# TASK PROMPT
Scan the records for lines holding "will". Say how many there are and give nothing else.

# DATASET EXCERPTS
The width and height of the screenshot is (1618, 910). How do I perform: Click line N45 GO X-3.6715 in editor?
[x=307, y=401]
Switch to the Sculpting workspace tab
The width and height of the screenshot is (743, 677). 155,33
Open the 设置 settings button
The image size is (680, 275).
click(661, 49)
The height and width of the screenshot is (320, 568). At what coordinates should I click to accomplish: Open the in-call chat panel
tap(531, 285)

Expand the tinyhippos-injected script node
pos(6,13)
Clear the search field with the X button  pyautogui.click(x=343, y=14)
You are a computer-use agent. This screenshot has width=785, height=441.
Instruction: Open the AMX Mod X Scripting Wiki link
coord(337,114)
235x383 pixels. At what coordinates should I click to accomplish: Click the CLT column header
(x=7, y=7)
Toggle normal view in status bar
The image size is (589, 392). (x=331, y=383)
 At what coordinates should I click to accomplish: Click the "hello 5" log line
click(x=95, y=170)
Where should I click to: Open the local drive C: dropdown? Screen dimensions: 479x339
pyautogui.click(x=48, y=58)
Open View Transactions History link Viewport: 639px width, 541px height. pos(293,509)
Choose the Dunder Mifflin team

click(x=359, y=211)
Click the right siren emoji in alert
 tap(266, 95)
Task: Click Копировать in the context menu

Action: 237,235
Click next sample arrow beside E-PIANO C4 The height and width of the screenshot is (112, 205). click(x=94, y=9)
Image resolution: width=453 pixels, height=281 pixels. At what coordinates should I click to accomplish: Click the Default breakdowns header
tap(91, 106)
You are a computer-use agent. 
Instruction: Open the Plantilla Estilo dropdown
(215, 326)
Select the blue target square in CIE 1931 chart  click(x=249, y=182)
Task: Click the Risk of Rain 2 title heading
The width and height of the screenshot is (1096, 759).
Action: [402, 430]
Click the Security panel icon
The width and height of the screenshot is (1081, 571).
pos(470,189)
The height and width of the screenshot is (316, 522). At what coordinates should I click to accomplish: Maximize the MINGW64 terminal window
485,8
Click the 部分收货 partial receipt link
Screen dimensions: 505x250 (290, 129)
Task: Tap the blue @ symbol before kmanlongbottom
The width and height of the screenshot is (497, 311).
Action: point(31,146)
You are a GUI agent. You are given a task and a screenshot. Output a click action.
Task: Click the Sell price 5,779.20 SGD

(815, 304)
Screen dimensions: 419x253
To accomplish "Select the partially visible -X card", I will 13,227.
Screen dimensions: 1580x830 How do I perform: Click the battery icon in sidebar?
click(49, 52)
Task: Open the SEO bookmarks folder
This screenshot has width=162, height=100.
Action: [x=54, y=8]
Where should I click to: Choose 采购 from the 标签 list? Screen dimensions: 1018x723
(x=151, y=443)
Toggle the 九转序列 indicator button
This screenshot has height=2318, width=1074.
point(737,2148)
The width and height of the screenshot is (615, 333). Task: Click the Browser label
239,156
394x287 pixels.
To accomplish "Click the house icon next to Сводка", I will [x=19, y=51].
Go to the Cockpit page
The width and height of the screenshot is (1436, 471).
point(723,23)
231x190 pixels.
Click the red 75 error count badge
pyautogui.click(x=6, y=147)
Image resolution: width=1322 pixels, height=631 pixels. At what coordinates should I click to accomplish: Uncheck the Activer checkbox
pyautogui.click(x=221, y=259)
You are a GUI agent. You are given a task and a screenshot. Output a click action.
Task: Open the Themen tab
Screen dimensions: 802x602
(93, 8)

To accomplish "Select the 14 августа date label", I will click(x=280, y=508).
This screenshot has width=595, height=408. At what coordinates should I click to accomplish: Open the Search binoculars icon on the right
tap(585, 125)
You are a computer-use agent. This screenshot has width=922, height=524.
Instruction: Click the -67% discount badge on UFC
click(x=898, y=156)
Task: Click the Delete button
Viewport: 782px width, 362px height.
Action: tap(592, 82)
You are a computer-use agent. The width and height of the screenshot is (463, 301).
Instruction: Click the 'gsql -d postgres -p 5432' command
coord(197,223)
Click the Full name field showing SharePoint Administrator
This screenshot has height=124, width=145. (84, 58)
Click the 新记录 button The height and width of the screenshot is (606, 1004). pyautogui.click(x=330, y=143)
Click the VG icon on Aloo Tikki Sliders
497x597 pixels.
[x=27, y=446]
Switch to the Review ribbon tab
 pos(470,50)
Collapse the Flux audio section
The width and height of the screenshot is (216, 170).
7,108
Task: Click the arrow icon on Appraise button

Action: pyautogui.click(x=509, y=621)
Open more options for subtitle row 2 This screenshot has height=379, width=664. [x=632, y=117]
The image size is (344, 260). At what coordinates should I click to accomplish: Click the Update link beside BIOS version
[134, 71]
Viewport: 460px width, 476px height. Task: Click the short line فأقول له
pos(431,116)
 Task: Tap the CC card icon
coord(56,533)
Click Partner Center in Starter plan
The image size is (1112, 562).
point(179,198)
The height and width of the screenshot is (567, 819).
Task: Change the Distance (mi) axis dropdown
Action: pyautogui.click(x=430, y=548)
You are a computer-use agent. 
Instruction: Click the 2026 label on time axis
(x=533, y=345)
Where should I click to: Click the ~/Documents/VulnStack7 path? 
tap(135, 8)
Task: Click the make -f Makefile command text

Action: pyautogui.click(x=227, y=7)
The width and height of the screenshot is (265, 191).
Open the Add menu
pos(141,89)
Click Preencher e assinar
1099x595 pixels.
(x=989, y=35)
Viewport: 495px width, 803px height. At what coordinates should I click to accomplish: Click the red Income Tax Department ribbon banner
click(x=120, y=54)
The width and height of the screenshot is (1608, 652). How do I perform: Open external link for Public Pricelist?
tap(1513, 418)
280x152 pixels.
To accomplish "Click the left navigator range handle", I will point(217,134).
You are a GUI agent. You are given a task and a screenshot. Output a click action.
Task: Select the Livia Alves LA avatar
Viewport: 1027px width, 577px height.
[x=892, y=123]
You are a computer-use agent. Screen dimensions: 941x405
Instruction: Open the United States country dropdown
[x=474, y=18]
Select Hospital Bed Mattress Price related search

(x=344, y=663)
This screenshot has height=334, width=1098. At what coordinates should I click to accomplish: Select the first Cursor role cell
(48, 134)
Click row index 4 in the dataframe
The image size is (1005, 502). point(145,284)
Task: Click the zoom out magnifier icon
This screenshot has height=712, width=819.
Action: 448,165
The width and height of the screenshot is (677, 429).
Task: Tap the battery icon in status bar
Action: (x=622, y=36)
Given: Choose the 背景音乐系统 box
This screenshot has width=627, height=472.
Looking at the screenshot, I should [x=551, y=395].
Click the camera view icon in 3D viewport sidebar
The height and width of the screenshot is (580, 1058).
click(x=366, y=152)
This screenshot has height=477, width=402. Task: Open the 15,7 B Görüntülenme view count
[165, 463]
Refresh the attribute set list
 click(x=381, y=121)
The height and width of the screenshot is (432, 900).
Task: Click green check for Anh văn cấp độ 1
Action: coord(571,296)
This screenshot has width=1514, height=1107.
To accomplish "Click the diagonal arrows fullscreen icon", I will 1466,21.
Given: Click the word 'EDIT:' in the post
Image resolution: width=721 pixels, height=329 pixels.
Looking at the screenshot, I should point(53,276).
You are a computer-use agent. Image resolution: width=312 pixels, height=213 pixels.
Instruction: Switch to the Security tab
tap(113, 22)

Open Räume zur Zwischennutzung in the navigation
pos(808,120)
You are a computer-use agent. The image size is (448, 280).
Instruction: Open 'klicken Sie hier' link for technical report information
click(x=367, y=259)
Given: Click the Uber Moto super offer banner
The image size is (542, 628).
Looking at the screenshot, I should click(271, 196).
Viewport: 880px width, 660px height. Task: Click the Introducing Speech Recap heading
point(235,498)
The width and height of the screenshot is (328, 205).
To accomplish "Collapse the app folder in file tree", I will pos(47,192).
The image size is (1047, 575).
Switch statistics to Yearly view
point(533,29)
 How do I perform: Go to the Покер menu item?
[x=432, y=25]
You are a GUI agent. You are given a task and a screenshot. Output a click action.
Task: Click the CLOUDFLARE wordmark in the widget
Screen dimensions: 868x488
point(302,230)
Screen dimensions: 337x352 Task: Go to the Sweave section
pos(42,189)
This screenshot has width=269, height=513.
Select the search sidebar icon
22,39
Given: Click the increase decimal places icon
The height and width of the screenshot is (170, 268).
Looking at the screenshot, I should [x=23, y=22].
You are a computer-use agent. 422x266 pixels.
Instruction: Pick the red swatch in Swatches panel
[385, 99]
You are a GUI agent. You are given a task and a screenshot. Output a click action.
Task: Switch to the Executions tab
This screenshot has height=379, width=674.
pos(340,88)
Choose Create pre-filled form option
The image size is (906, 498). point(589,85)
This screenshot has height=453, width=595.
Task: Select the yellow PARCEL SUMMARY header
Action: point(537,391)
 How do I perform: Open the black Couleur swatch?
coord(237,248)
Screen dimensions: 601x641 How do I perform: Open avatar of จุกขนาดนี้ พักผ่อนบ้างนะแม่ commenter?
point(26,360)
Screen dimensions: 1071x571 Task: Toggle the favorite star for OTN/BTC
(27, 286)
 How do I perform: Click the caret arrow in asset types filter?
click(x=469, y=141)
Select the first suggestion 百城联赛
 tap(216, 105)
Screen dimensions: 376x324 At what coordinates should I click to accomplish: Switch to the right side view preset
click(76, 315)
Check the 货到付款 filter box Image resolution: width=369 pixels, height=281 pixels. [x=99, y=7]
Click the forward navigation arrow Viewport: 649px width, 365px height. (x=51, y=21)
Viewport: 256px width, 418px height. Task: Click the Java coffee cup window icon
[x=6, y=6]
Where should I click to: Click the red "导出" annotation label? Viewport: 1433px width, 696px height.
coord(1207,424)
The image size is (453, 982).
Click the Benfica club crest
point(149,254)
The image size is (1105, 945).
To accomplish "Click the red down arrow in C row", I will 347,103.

# ANSWER AREA
7